# Google analytics vs Anbieter Statistik



## Leola13 (2. November 2011)

Hai,

seid ein paar Monaten habe ich auf meiner Homepage Google analytics installiert, eingebunden oder wie auch immer man das nennt.

Nun zeigt mir die Auswertung vom Monat Oktober 117 Besuche mit verschiedensten Quellen, Zugriffen, Verweisen etc.

Die Statistik von meinem Anbieter (domainfactory) weist für diesen Zeitraum 1343 Besuche mit 447 verschiedenen IP Adressen und 16.164 Anfragen aus.

Das ist mit auch schon in den Monaten davor aufgefallen. Ich habe dies aber auf den Hinweis bei Google analytics geschoben, dass die Auswertungen "etwas Zeit" brauchen.


Liegt das evtl. daran, dass User Google analytics blocken ?

Wobei mir die Zahl von domainfactory sehr hoch erscheint.

Hat einer eine Idee wie zu so einer hohen Differenz kommt ?

Ciao Stefan


----------



## Dr Dau (2. November 2011)

Hallo!



Leola13 hat gesagt.:


> Liegt das evtl. daran, dass User Google analytics blocken ?


Dürfte wohl der Hauptgrund sein.
Schliesslich läuft GA clientseitig und kann so auch vom Client beeinflusst/geblockt werden.



Leola13 hat gesagt.:


> Wobei mir die Zahl von domainfactory sehr hoch erscheint.


Ich könnte wetten dass DF seine Statistiken aus den Serverlogs bezieht.
Da hat der User schon wesentlich weniger Einfluss drauf.
Er könnte z.b. die Browseridentifikation fälschen oder blocken, auch könnte er den Referrer unterdrücken.
Auch seine IP könnte er verschleiern.
Aber auf welche Seiten/Dateien er zugegriffen hat, hat er jedoch keinen Einfluss drauf.



Leola13 hat gesagt.:


> Hat einer eine Idee wie zu so einer hohen Differenz kommt ?


S.o.
GA kann komplett unterbunden werden.
DF kann nur bedingt unterbunden bzw. verfälscht werden.

Traue keiner Statistik die Du nicht selber gefälscht hast. 
Sieht man ja (mal wieder) an der aktuellen Arbeitslosenstatistik.
Arbeitslose die in irgendwelche Maßnahmen gesteckt werden, zählen nicht mehr als arbeitslos und fallen somit aus der Statistik raus.
Sowas wird dem treudoofen Wähler dann als "Konjunkturaufschwung" oder ähnliches "verkauft".

Gruss Dr Dau


----------



## CPoly (2. November 2011)

Man sollte nicht unterschätzen, wie viele Suchmaschinen, Spider und Bots unterwegs sind, die allesamt nicht von GA gelistet werden.
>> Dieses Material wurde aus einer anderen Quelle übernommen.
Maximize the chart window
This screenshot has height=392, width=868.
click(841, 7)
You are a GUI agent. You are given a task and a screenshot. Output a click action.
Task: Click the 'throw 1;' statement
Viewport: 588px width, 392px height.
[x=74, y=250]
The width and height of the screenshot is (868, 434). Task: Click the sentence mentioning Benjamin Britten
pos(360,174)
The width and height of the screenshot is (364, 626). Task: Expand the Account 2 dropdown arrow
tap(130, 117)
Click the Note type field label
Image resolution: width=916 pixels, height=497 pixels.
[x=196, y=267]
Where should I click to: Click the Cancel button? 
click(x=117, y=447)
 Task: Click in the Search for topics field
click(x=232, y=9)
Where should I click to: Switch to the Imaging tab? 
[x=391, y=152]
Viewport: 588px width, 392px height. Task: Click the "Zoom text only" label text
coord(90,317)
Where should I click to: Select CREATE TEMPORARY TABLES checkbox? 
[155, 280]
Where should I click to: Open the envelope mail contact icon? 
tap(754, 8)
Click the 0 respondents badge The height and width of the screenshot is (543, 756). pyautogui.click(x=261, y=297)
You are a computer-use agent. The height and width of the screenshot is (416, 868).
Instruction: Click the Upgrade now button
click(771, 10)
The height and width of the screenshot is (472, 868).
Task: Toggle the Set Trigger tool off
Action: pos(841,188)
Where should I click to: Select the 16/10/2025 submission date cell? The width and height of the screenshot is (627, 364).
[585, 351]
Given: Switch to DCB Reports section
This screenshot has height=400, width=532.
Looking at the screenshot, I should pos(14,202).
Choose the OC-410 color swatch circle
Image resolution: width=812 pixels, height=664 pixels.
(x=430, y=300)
Hier mal ein Beispiel, wie oft alleine Google auf großen Seiten vorbei schaut.

https://github.com/blog/953-keeping-googlebot-happy-revisited


----------



## Score (3. November 2011)

Könntest auch das Analysetool Piwik probieren.
Ist meiner Meinung nach ganz gut.


----------



## Leola13 (6. November 2011)

Hai,

Danke schon mal.

@Score  Ist evtl. einen Test wert.


----------